» Stored items
---

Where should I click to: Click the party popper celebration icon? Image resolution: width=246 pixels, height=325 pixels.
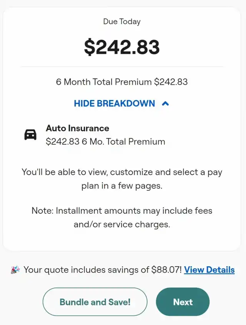(x=15, y=270)
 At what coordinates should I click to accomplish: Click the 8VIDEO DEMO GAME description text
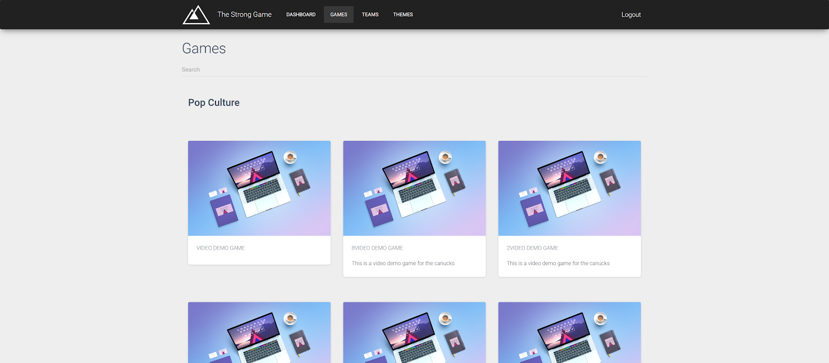[x=403, y=264]
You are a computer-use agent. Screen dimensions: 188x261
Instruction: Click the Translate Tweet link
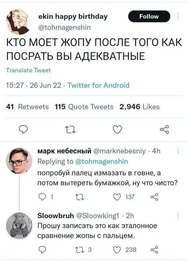(x=28, y=70)
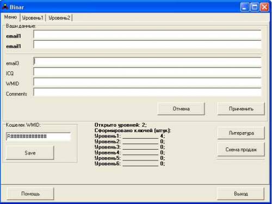
Task: Select the Меню tab
Action: (10, 17)
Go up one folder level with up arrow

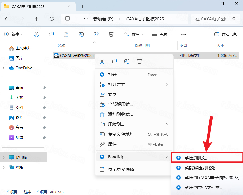tap(36, 19)
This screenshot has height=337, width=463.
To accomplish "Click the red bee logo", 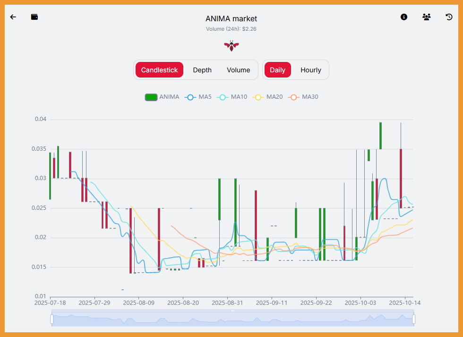I will tap(232, 45).
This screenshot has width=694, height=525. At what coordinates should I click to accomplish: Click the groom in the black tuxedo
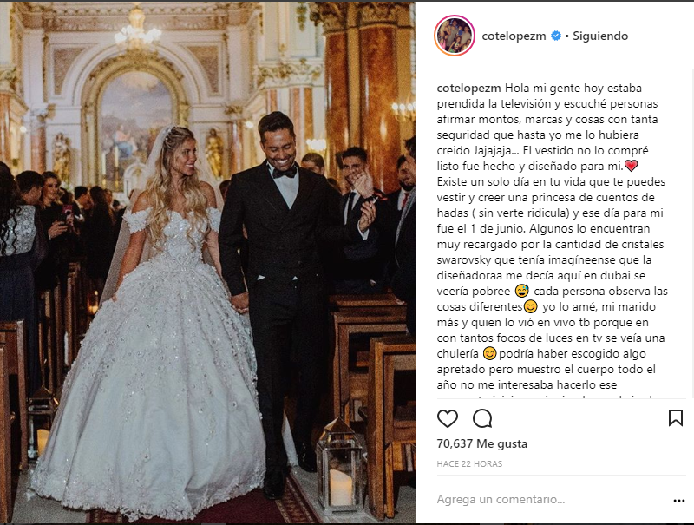[278, 260]
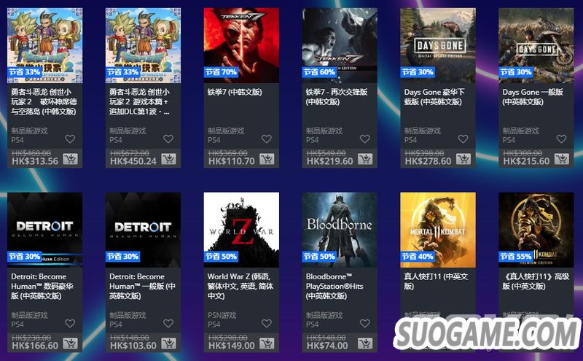Open Days Gone 豪华下载版 title link

click(x=434, y=97)
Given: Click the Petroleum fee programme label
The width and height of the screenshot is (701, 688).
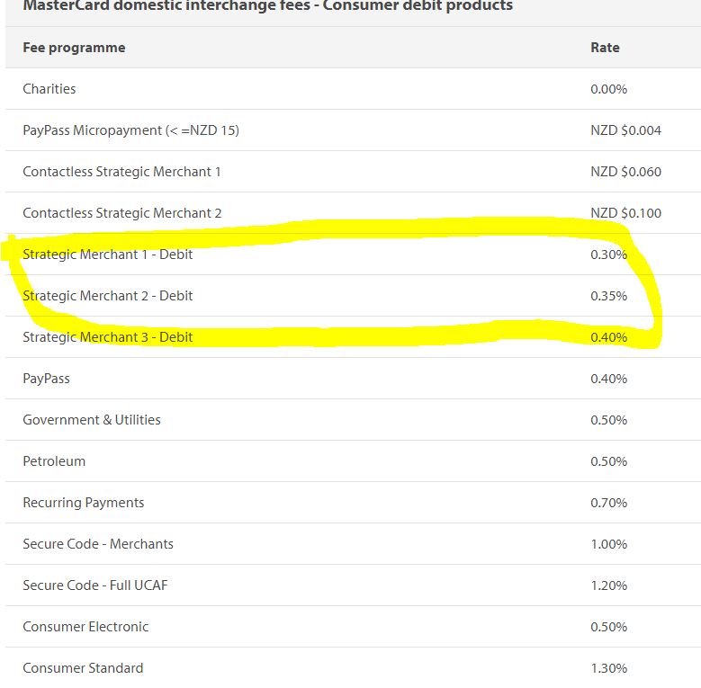Looking at the screenshot, I should [x=54, y=461].

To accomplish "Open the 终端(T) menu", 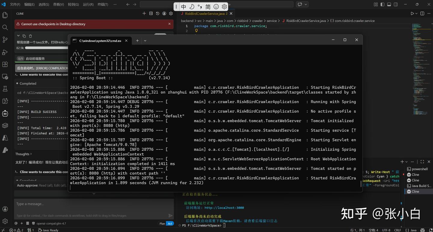I will pos(103,5).
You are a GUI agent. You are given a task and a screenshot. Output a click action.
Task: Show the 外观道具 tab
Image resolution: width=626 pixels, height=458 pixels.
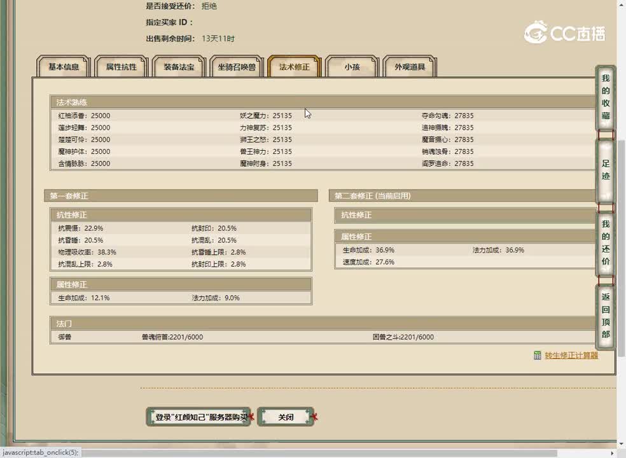[410, 67]

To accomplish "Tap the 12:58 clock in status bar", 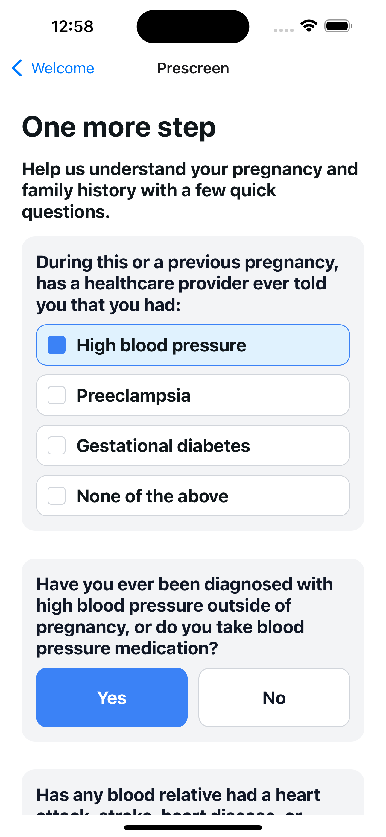I will click(x=72, y=26).
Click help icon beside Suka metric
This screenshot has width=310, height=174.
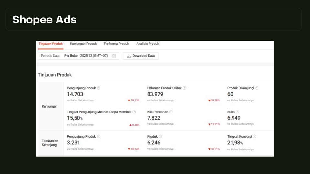[237, 112]
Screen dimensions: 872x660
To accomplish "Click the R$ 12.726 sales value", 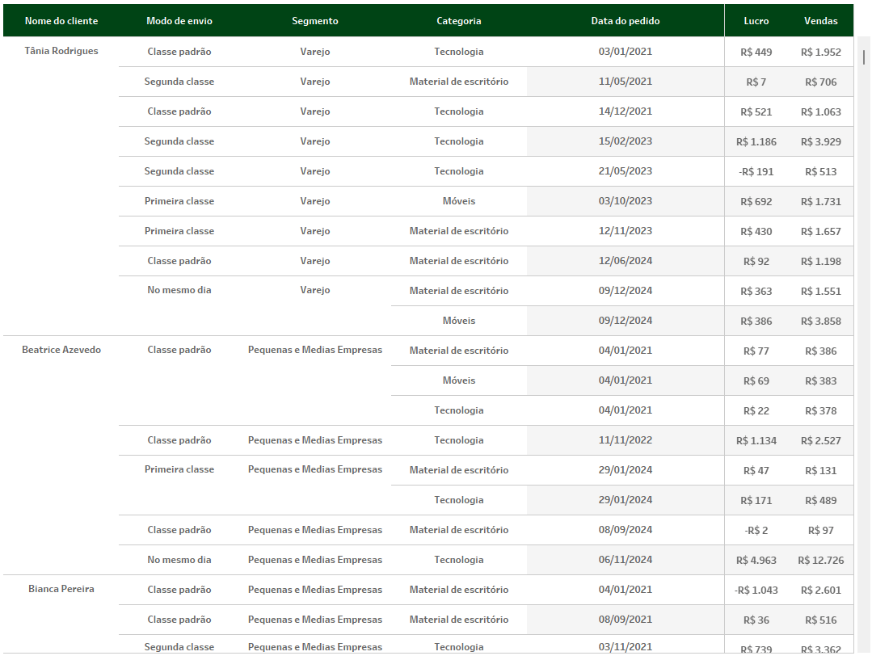I will [821, 561].
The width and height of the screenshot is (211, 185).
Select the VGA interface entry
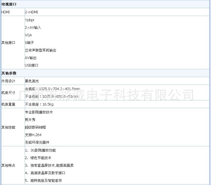(28, 35)
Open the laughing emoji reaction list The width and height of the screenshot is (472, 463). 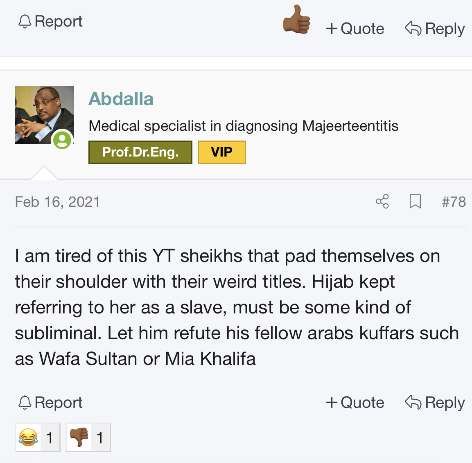[37, 438]
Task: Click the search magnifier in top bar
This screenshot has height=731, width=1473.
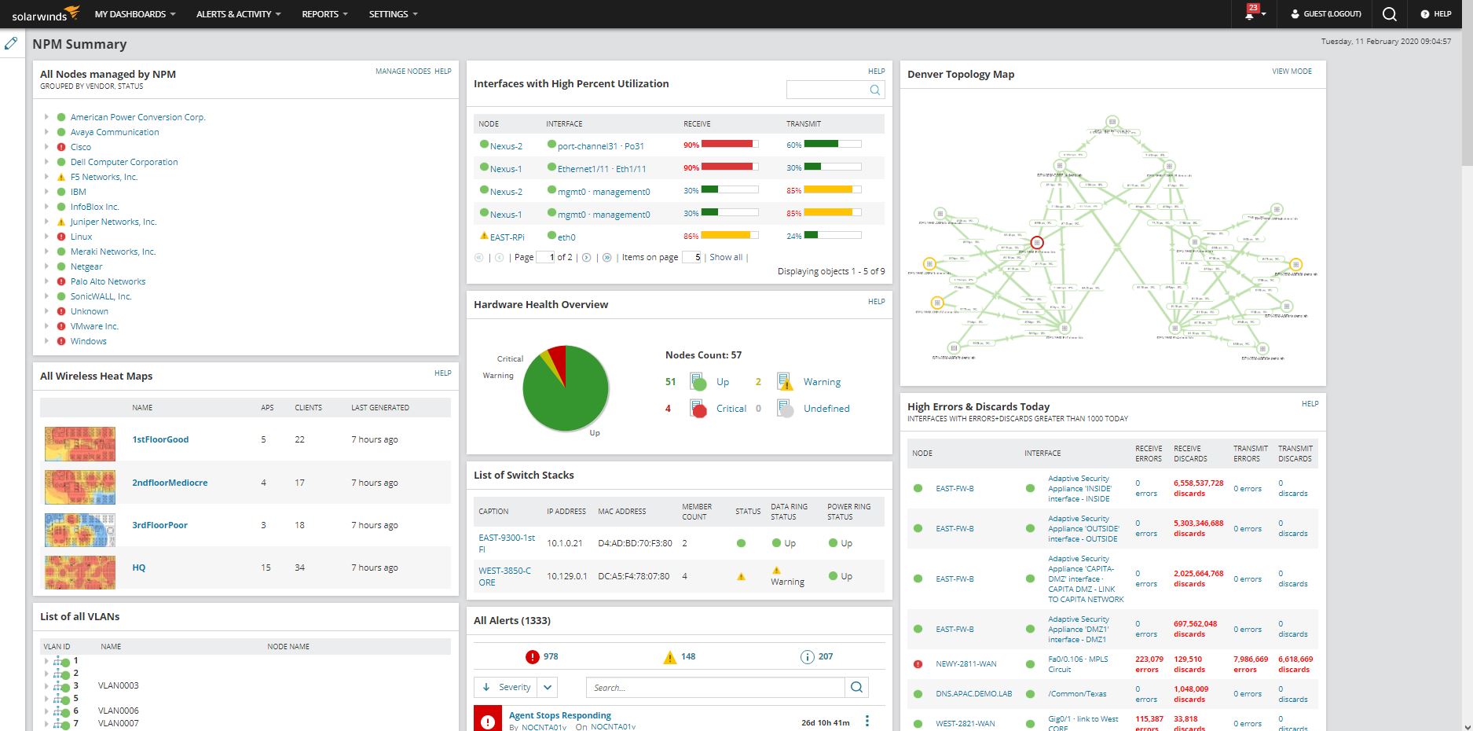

---

» Exercise description
The answer must consist solely of the lines from the first line of the data through the line containing "This screenshot has height=337, width=463.", inclusive, reproduced exactly and without pictures.

» Reply
Where should I click to: Click the party popper celebration icon? Image resolution: width=246 pixels, height=325 pixels.
(x=15, y=270)
 At what coordinates should I click to accomplish: Click the 8VIDEO DEMO GAME description text
[x=403, y=264]
You are a computer-use agent. Screen dimensions: 188x261
Instruction: Click the Translate Tweet link
(x=28, y=70)
Task: Select the Меню tab
Action: (10, 17)
Go up one folder level with up arrow

tap(36, 19)
This screenshot has height=337, width=463.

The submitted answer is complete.